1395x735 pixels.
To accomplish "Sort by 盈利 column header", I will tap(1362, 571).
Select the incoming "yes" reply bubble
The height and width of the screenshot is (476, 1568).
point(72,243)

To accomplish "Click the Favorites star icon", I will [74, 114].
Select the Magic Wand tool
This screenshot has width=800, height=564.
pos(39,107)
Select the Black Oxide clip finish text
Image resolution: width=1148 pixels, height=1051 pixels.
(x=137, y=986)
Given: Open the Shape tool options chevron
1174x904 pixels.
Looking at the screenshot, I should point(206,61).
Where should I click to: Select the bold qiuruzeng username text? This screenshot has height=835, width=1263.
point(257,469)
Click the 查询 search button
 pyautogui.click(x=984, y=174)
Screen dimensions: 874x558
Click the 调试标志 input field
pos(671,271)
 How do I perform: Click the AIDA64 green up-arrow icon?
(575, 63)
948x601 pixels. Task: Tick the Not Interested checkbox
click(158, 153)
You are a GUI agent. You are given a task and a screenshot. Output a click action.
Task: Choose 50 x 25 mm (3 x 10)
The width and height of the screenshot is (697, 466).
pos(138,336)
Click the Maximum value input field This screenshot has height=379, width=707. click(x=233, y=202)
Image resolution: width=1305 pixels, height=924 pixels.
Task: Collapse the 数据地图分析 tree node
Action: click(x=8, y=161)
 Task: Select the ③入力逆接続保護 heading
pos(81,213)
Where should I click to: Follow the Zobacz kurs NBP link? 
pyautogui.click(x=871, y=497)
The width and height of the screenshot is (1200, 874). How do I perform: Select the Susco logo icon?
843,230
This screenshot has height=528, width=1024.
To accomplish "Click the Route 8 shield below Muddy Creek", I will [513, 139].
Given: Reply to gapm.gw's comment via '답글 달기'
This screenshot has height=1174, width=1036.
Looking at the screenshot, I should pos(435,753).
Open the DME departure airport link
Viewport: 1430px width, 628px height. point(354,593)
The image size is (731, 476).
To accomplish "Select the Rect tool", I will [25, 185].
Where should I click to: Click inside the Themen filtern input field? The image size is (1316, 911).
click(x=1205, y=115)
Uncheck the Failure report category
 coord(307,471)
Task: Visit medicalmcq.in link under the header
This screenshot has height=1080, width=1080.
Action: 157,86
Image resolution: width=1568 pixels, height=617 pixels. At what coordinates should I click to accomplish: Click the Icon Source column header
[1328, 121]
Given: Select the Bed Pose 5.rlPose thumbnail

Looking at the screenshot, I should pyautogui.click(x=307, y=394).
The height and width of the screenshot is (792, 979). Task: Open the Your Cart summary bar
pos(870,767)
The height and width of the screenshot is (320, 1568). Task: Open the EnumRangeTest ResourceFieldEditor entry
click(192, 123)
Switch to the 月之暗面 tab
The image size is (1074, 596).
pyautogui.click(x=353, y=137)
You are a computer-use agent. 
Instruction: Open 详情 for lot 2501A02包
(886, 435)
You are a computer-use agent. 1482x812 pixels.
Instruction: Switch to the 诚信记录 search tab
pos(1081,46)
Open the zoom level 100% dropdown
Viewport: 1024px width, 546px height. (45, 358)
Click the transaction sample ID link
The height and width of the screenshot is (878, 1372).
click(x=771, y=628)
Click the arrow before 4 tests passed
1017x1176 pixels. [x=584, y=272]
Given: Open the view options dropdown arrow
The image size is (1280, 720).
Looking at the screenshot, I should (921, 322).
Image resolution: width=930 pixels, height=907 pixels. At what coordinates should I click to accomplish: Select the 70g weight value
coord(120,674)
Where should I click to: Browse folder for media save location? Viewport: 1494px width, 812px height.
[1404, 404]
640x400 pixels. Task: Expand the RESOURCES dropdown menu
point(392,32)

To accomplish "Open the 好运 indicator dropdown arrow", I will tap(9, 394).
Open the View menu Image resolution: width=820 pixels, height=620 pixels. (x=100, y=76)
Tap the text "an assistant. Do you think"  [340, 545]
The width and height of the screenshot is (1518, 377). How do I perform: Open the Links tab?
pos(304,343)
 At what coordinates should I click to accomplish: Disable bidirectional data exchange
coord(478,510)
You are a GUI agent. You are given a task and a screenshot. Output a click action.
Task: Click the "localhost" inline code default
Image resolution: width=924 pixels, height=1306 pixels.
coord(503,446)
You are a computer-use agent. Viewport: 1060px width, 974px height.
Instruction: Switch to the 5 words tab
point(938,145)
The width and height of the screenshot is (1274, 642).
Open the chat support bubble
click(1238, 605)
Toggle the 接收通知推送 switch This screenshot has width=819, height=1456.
+ + + + +
Assignment: All of the records go in your answer, copied exactly.

Solution below:
1395x735 pixels.
To accomplish "Sort by 盈利 column header", I will tap(1362, 571).
Select the incoming "yes" reply bubble
The height and width of the screenshot is (476, 1568).
point(72,243)

To accomplish "Click the Favorites star icon", I will [74, 114].
Select the Magic Wand tool
This screenshot has width=800, height=564.
pos(39,107)
Select the Black Oxide clip finish text
Image resolution: width=1148 pixels, height=1051 pixels.
(x=137, y=986)
Given: Open the Shape tool options chevron
1174x904 pixels.
Looking at the screenshot, I should point(206,61).
Where should I click to: Select the bold qiuruzeng username text? This screenshot has height=835, width=1263.
point(257,469)
Click the 查询 search button
 pyautogui.click(x=984, y=174)
Screen dimensions: 874x558
Click the 调试标志 input field
pos(671,271)
 How do I perform: Click the AIDA64 green up-arrow icon?
(575, 63)
948x601 pixels. Task: Tick the Not Interested checkbox
click(158, 153)
You are a GUI agent. You are given a task and a screenshot. Output a click action.
Task: Choose 50 x 25 mm (3 x 10)
The width and height of the screenshot is (697, 466).
pos(138,336)
Click the Maximum value input field This screenshot has height=379, width=707. click(x=233, y=202)
Image resolution: width=1305 pixels, height=924 pixels.
Task: Collapse the 数据地图分析 tree node
Action: click(x=8, y=161)
 Task: Select the ③入力逆接続保護 heading
pos(81,213)
Where should I click to: Follow the Zobacz kurs NBP link? 
pyautogui.click(x=871, y=497)
The width and height of the screenshot is (1200, 874). How do I perform: Select the Susco logo icon?
843,230
This screenshot has height=528, width=1024.
To accomplish "Click the Route 8 shield below Muddy Creek", I will [513, 139].
Given: Reply to gapm.gw's comment via '답글 달기'
This screenshot has height=1174, width=1036.
Looking at the screenshot, I should pos(435,753).
Open the DME departure airport link
Viewport: 1430px width, 628px height. point(354,593)
The image size is (731, 476).
To accomplish "Select the Rect tool", I will [25, 185].
Where should I click to: Click inside the Themen filtern input field? The image size is (1316, 911).
click(x=1205, y=115)
Uncheck the Failure report category
 coord(307,471)
Task: Visit medicalmcq.in link under the header
This screenshot has height=1080, width=1080.
Action: 157,86
Image resolution: width=1568 pixels, height=617 pixels. At what coordinates should I click to accomplish: Click the Icon Source column header
[1328, 121]
Given: Select the Bed Pose 5.rlPose thumbnail

Looking at the screenshot, I should pyautogui.click(x=307, y=394).
The height and width of the screenshot is (792, 979). Task: Open the Your Cart summary bar
pos(870,767)
The height and width of the screenshot is (320, 1568). Task: Open the EnumRangeTest ResourceFieldEditor entry
click(192, 123)
Switch to the 月之暗面 tab
The image size is (1074, 596).
pyautogui.click(x=353, y=137)
You are a computer-use agent. 
Instruction: Open 详情 for lot 2501A02包
(886, 435)
You are a computer-use agent. 1482x812 pixels.
Instruction: Switch to the 诚信记录 search tab
pos(1081,46)
Open the zoom level 100% dropdown
Viewport: 1024px width, 546px height. (45, 358)
Click the transaction sample ID link
The height and width of the screenshot is (878, 1372).
click(x=771, y=628)
Click the arrow before 4 tests passed
1017x1176 pixels. [x=584, y=272]
Given: Open the view options dropdown arrow
The image size is (1280, 720).
Looking at the screenshot, I should (921, 322).
Image resolution: width=930 pixels, height=907 pixels. At what coordinates should I click to accomplish: Select the 70g weight value
coord(120,674)
Where should I click to: Browse folder for media save location? Viewport: 1494px width, 812px height.
[1404, 404]
640x400 pixels. Task: Expand the RESOURCES dropdown menu
point(392,32)

To accomplish "Open the 好运 indicator dropdown arrow", I will tap(9, 394).
Open the View menu Image resolution: width=820 pixels, height=620 pixels. (x=100, y=76)
Tap the text "an assistant. Do you think"  [340, 545]
The width and height of the screenshot is (1518, 377). How do I perform: Open the Links tab?
pos(304,343)
 At what coordinates should I click to accomplish: Disable bidirectional data exchange
coord(478,510)
You are a GUI agent. You are given a task and a screenshot. Output a click action.
Task: Click the "localhost" inline code default
Image resolution: width=924 pixels, height=1306 pixels.
coord(503,446)
You are a computer-use agent. Viewport: 1060px width, 974px height.
Instruction: Switch to the 5 words tab
point(938,145)
The width and height of the screenshot is (1274, 642).
Open the chat support bubble
click(1238, 605)
Toggle the 接收通知推送 switch This screenshot has width=819, height=1456.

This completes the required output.